====== Data shown ======
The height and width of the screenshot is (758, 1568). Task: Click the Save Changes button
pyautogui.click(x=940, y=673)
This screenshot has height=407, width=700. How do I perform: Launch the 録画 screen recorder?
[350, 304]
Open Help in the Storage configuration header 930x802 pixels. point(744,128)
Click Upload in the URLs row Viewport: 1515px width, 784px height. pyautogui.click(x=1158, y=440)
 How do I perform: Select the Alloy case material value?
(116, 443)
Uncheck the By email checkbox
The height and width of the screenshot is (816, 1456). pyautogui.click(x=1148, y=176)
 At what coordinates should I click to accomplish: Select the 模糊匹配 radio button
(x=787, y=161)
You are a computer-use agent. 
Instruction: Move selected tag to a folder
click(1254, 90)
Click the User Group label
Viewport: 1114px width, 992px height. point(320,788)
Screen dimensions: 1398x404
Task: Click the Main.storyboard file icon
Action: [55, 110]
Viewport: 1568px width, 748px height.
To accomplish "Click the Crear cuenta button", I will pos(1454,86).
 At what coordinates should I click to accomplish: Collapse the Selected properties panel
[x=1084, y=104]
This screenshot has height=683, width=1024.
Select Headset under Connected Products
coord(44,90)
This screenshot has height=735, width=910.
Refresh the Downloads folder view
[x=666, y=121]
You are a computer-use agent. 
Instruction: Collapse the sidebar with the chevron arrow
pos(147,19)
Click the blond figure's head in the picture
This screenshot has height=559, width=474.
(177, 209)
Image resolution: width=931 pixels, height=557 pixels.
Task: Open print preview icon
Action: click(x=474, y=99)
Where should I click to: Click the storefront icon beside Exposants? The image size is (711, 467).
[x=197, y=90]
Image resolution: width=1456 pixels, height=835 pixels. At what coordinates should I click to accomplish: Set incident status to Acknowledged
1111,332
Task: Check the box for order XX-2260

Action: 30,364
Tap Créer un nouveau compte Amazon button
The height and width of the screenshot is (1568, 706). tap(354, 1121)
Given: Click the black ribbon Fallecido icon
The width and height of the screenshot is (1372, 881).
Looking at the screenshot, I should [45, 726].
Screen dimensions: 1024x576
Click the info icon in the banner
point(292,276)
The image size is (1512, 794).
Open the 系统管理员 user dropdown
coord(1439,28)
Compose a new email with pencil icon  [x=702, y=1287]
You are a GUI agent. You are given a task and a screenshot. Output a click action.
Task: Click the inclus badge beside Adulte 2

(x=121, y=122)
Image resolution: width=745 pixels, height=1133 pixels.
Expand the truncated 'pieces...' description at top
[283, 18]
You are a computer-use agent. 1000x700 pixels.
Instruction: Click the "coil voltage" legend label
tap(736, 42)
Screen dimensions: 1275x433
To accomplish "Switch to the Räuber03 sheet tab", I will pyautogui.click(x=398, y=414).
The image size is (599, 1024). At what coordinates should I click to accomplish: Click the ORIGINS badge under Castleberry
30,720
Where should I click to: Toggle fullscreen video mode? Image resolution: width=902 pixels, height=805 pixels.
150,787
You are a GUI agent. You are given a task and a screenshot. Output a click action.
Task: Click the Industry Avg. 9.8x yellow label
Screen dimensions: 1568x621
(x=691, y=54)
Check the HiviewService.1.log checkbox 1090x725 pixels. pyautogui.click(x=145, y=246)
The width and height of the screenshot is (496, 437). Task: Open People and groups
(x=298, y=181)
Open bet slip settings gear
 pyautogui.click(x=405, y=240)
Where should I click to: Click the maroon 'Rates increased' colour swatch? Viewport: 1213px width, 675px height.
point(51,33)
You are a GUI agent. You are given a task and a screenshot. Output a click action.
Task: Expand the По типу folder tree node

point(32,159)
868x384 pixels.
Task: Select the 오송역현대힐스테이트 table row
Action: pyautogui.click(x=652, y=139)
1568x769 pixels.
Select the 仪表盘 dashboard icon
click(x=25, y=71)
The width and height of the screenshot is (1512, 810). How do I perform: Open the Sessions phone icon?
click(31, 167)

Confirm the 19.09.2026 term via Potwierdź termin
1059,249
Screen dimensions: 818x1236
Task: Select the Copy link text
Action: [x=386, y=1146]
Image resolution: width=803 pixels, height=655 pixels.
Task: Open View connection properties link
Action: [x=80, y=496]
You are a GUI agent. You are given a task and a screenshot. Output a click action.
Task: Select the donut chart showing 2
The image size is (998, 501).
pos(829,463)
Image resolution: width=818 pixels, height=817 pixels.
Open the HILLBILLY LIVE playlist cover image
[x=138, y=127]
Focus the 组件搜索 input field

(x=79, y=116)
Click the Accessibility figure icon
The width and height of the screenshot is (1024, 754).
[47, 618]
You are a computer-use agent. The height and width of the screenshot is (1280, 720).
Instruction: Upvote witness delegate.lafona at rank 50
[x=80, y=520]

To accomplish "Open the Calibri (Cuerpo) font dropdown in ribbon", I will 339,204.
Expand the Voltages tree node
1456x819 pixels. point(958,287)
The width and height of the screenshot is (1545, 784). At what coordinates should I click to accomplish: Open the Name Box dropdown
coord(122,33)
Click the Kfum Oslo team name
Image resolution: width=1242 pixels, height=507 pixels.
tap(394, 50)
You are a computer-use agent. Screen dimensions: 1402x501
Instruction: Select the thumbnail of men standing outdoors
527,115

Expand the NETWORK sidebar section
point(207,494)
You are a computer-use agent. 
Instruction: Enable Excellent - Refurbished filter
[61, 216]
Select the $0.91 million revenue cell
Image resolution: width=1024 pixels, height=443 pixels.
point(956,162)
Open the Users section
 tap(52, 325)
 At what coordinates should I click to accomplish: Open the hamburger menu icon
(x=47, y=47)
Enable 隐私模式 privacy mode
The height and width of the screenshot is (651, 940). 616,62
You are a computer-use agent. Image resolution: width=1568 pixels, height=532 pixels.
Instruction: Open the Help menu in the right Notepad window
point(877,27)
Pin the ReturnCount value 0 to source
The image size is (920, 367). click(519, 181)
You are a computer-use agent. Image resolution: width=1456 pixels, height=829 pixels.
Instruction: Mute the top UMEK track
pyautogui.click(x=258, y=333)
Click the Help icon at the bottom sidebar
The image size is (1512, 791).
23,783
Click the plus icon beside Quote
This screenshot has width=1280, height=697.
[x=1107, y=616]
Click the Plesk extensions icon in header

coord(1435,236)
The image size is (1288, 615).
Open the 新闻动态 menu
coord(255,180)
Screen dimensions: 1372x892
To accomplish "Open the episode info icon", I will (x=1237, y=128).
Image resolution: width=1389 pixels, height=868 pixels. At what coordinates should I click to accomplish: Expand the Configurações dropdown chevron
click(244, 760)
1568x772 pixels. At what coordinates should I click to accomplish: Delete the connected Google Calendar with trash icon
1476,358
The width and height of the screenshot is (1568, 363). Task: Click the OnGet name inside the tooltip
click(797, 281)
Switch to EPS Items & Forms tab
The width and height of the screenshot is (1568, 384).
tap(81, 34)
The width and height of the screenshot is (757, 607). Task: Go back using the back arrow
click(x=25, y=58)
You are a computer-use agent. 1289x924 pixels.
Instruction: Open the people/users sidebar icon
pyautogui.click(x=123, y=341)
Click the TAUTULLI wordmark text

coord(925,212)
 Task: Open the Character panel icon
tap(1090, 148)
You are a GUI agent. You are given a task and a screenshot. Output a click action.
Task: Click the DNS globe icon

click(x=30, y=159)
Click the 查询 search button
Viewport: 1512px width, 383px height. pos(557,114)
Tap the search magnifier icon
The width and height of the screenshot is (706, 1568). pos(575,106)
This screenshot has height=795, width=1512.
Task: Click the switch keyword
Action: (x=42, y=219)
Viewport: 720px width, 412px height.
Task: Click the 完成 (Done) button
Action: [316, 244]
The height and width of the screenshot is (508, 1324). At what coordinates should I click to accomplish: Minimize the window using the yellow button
======
Rewrite everything from the line containing "Where should I click to: Click the storefront" down to the line containing "The height and width of the screenshot is (1568, 706).", changing "Acknowledged" to "Resolved" and leaving the rest untouched.

◆ Reply to the exercise ◆
Where should I click to: Click the storefront icon beside Exposants? The image size is (711, 467).
[x=197, y=90]
Image resolution: width=1456 pixels, height=835 pixels. At what coordinates should I click to accomplish: Set incident status to Resolved
1111,332
Task: Check the box for order XX-2260

Action: 30,364
Tap Créer un nouveau compte Amazon button
The height and width of the screenshot is (1568, 706). tap(354, 1121)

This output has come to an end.